From the first line to the last, reproduce the records below exactly, omitting any picture.

Collected data:
────

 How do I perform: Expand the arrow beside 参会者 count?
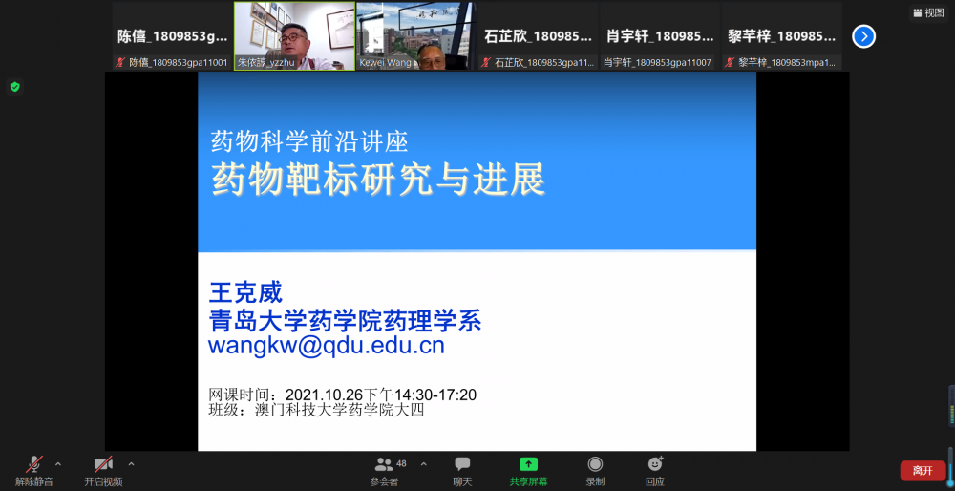point(423,464)
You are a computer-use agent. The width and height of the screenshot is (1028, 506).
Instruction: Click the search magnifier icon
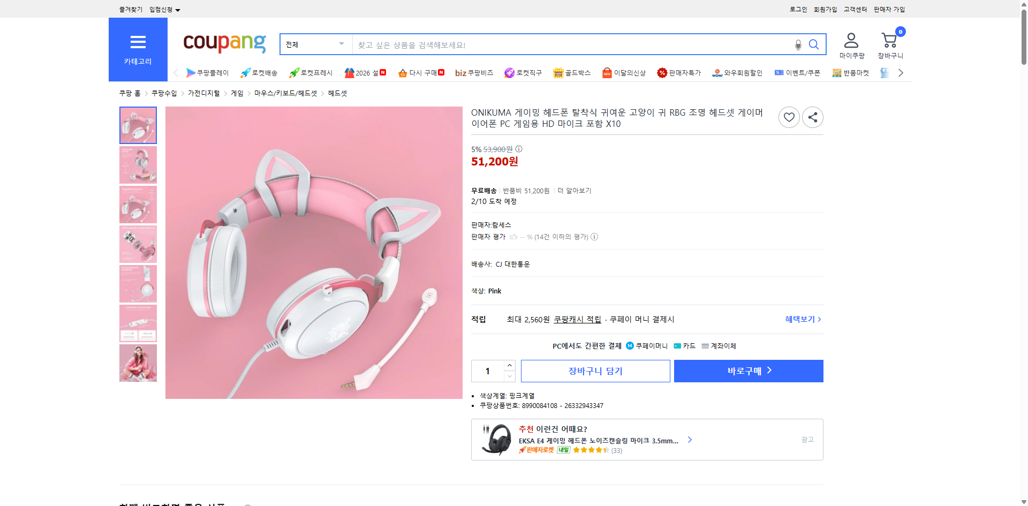tap(813, 44)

────

RESULT FOR THIS EXERCISE:
 How do I perform: Expand the arrow beside 参会者 count?
point(423,464)
You are a computer-use agent. The width and height of the screenshot is (1028, 506).
Instruction: Click the search magnifier icon
tap(813, 44)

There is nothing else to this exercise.